Hoofd literatuur

Catalaanse literatuur

Inhoudsopgave:

Catalaanse literatuur
Catalaanse literatuur

Video: Deel 7 Modernisme DaDa Surrealisme 2024, Mei

Video: Deel 7 Modernisme DaDa Surrealisme 2024, Mei
Anonim

Catalaanse literatuur, de literatuur in de Catalaanse taal, een Romaanse taal die voornamelijk wordt gesproken in de Spaanse autonome regio's Catalonië, Valencia en de Balearen.

Middeleeuwen

Poëzie

De Catalaanse literatuur heeft zijn wortels in de Occitaanse taal en de poëtische vormen die door de troubadours worden gecultiveerd, die de rechtbanken van Zuid-Frankrijk, Noord-Spanje en Noord-Italië van de 11e tot de 13e eeuw domineerden. De vroege Catalaanse troubadours Guillem de Bergadà, Hug de Mataplana en Guillem de Cervera waren echte Provençaalse dichters. In de 14e eeuw begon de invloed van de troubadours af te nemen en Catalaanse dichters zochten inspiratie in Noord-Frankrijk. Ze namen de lange Franse verhalen over die gebaseerd waren op romantische thema's, zoals de Arthur-cyclus, en schreven in octosyllabische rijmige coupletten (genaamd rimmen van de novellen).

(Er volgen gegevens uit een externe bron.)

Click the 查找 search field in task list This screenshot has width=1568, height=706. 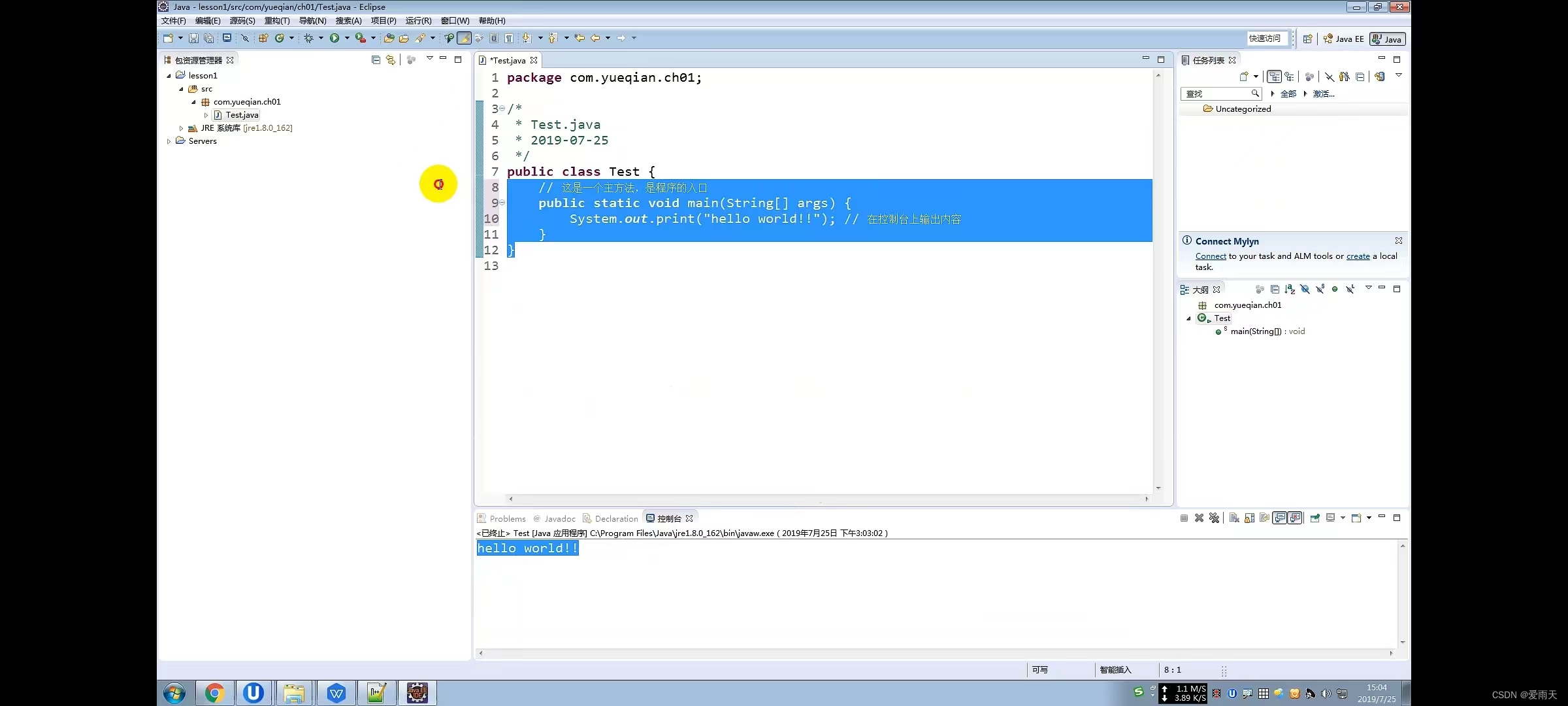pos(1217,93)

In 1393 richtte koning Jan I van Aragon een poëtische academie op in Barcelona, ​​waar hij een reeks poëziewedstrijden opende, genaamd jocs florals ('bloemenspellen'). De naar bloemen vernoemde prijzen werden jaarlijks uitgereikt aan gedichten van een soort geleerde samenleving, de Consistori del Gai Sabre ("Consistorie van de Gay Science"; zie ook gai sabre), met als belangrijkste doel het behoud van de taal en stijl van troubadour poëzie. Deze basis zou de 15e eeuw de grote periode van de Catalaanse poëzie maken. Na Johns dood, in 1395, bleven zijn opvolgers Martin I en Ferdinand I poëzie aanmoedigen en hielpen ze de Catalaanse literaire stijl te emanciperen van buitenlandse invloeden. Naarmate de 15e eeuw vorderde, ontstond Valencia als een nieuw centrum van literaire activiteit.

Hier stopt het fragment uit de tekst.